By contrast, the European presence was more subdued. European Union Trade Commissioner Peter Mandelson spoke about opening trade in services while European Parliament President Josep Borrell talked of the need for proper parliamentary democracy.


It was a far cry from the first meeting two years ago, when U.N. Secretary- General Kofi Annan showed up to talk about Middle East peace with then-U.S. Secretary of State Colin Powell, Russia’s foreign minister and a top EU presidency delegation.


There was plenty of talk about and hope for the region’s economic future, encapsulated in the organisers’ theme for the meeting-“Seizing the Moment”. But the economic mountain that the region must climb was always in the background.

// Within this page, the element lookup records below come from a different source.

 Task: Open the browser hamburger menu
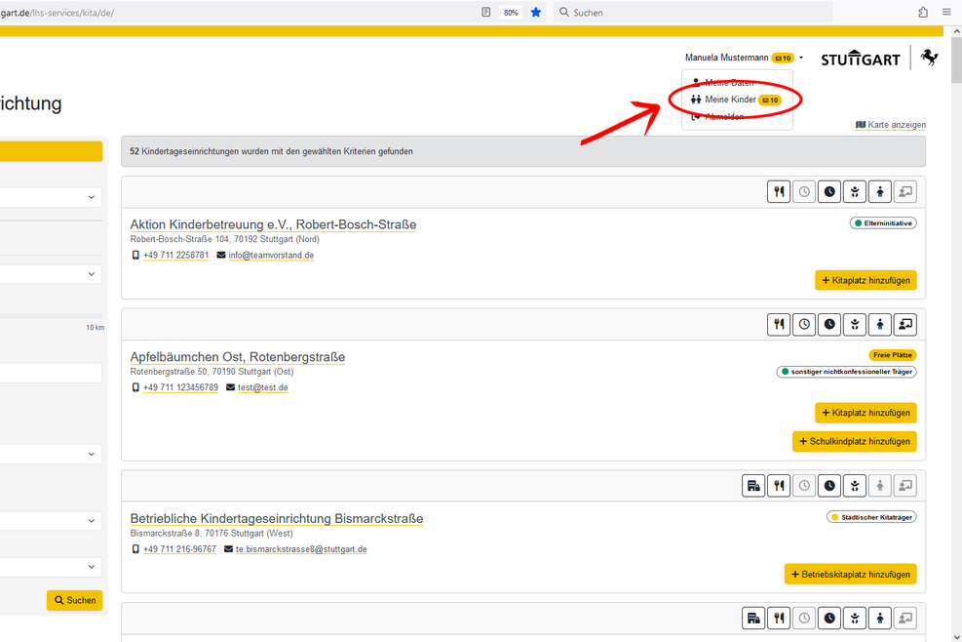(946, 13)
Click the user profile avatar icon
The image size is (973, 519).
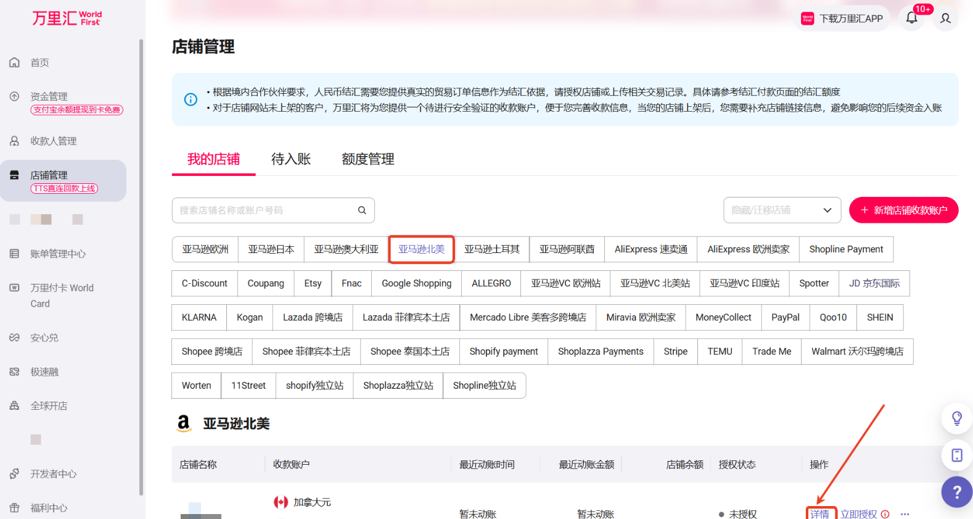click(x=945, y=19)
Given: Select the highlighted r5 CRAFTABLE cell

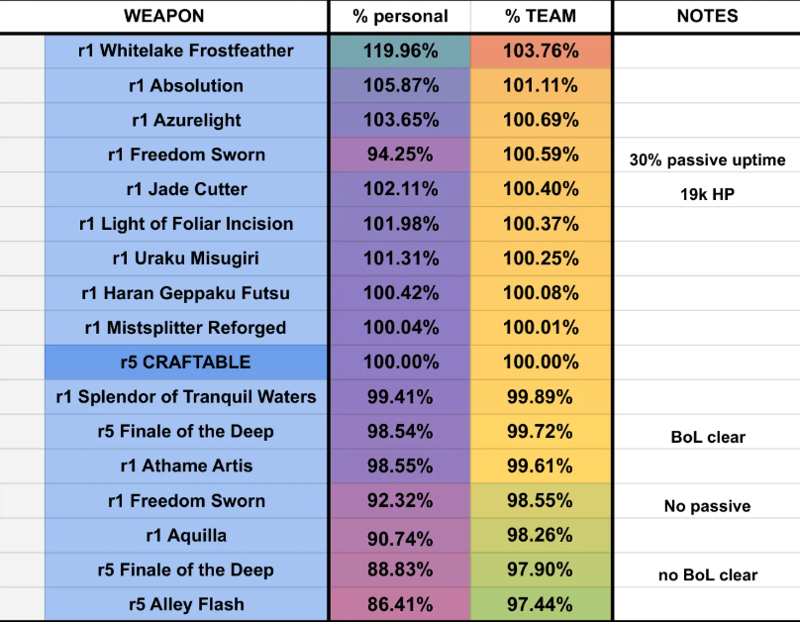Looking at the screenshot, I should click(x=186, y=363).
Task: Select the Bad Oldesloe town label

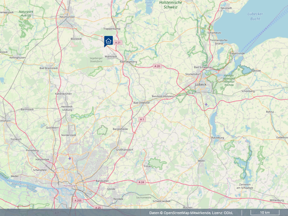Action: coord(141,103)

The World Bank said the volatile region needed growth rates of 6 to 7 per cent annually over the next 20 years if it was to avoid unemployment rates of 25 per cent. Growth, on average, has been around 3.7 per cent.


The EU’s Mandelson also graphically pointed to a lack of commercial dynamism. “The countries of the Middle East and North Africa together have fewer non-oil exports than a country like Hungary,” he said.


Arab officials and regional business executives made up the vast majority of attendees, prompting one WEF official to say it had moved from an international meeting with a regional tilt to a regional meeting with an international element.


So, perhaps hoping to inject something new into the gathering, the WEF closed the meeting by announcing that after three years in Jordan, next year’s meeting would be in Egypt.